1. The present decision shall be reviewed at any time if experience with its implementation shows that this is necessary. The Commission shall in any case evaluate the implementation of the present decision on the basis of available information three years after its publication in the Official Journal and report any pertinent findings to the Committee established under Article 31 of the Directive, including any evidence that could affect the evaluation of the system set out in Article 1 of this decision as adequate within the meaning of Article 25 of the Directive and any evidence that the decision is being implemented in a discriminatory way.

2. The Commission shall, if necessary, present draft measures in accordance with the procedure established by Article 31 of the Directive.

Member States shall take all the measures necessary to comply with this decision at the latest at the end of a period of ninety days from the date of its publication in the Official Journal of the European Communities.

This decision is addressed to the Member States.
 
 

¹ OJ L24 of 30 January 1998, p.1

² [Add reference to the composite opinion of June 1998.]

³ This recital will list the government bodies concerned and refer to the relevant provisions conferring the powers that will ensure the effective enforcement of the Principles.
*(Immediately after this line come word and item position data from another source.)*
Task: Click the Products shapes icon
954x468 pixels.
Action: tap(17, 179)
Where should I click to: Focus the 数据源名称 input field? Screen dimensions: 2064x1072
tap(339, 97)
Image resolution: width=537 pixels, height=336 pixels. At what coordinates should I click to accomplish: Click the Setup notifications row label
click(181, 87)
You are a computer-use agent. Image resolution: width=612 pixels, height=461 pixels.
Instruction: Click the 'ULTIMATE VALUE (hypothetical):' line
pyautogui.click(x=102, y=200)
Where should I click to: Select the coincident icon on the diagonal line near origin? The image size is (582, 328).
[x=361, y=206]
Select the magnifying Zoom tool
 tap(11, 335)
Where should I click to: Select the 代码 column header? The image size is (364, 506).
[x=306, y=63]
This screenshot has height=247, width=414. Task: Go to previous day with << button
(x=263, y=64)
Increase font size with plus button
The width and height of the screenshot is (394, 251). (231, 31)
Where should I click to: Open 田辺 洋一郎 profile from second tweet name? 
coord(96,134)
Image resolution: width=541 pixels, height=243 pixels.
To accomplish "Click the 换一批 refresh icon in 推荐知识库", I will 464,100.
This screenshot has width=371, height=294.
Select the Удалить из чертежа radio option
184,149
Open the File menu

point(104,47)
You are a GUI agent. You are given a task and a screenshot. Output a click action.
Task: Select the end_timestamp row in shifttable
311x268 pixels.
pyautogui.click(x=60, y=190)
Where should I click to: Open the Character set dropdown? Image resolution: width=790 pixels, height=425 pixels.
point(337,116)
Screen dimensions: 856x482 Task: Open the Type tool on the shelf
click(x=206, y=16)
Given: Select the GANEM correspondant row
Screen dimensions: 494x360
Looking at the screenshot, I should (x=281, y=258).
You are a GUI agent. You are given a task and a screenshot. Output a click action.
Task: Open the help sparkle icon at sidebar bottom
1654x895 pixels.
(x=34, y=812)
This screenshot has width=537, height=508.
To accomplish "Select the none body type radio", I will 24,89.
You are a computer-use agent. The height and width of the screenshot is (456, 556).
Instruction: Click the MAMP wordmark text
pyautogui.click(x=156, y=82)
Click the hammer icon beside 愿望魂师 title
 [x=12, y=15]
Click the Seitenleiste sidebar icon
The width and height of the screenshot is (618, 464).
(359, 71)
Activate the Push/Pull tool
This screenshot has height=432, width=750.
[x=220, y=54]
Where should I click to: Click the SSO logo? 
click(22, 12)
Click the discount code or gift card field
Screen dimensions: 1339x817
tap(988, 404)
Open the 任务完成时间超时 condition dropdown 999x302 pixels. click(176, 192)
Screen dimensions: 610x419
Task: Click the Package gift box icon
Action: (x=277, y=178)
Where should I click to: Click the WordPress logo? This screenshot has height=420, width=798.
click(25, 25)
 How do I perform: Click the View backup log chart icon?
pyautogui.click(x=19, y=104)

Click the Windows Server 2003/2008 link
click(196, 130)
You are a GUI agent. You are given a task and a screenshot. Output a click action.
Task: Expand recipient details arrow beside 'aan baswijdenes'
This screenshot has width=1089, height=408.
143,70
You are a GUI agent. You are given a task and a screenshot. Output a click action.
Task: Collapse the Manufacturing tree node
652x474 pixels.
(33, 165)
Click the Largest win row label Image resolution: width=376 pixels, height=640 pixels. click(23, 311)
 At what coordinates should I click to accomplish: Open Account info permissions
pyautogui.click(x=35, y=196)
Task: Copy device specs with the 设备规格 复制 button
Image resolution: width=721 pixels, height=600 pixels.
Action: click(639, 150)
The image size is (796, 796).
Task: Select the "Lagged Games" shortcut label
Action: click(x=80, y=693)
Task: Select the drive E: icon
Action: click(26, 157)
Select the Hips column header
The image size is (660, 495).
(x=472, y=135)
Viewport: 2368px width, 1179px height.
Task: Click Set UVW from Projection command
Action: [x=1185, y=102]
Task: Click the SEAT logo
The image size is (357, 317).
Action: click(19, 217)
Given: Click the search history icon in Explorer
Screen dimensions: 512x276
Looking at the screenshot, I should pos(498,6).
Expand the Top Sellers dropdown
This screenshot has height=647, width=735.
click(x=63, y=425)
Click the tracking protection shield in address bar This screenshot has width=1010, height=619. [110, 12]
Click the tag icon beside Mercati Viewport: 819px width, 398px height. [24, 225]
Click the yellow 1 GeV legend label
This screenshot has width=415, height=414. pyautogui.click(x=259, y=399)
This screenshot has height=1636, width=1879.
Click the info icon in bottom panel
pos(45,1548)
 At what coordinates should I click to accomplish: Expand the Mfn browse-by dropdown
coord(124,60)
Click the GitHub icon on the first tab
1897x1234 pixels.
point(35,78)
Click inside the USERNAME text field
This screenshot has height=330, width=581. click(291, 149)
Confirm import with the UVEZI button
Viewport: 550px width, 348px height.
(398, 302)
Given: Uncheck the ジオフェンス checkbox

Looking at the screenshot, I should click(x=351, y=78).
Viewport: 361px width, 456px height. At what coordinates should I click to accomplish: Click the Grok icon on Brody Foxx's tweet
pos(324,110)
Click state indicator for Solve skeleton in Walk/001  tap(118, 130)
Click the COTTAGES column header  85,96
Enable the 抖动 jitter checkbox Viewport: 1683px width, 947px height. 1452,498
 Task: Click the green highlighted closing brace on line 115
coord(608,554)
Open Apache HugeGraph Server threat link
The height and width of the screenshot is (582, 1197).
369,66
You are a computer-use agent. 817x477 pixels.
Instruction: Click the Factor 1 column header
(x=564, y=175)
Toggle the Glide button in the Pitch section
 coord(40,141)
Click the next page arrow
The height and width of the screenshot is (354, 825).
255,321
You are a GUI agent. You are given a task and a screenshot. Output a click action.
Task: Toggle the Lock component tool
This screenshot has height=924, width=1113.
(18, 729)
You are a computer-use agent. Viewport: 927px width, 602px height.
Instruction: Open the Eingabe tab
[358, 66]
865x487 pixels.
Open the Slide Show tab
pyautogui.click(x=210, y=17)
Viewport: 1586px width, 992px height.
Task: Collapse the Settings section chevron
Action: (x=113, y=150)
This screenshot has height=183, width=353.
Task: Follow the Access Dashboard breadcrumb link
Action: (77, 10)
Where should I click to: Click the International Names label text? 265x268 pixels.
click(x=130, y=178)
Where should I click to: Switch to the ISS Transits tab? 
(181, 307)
So that the procedure for adding to this list, if this proves necessary, is as streamlined as possible, the US has proposed the following addition to this recital: "or by another government body nominated by the Department of Commerce which, in the judgement of the Commission, has provided the necessary assurances that it will effectively ensure compliance with the Principles."

⁴ Add reference(s).

⁵ See recital 8 and footnote to recital 8. It will be necessary to adapt this wording if, as seems likely, the powers of some of the government bodies to be listed in recital 8, which will effectively ensure compliance with the Principles, rest on a basis other than relief against unfair or deceptive practices.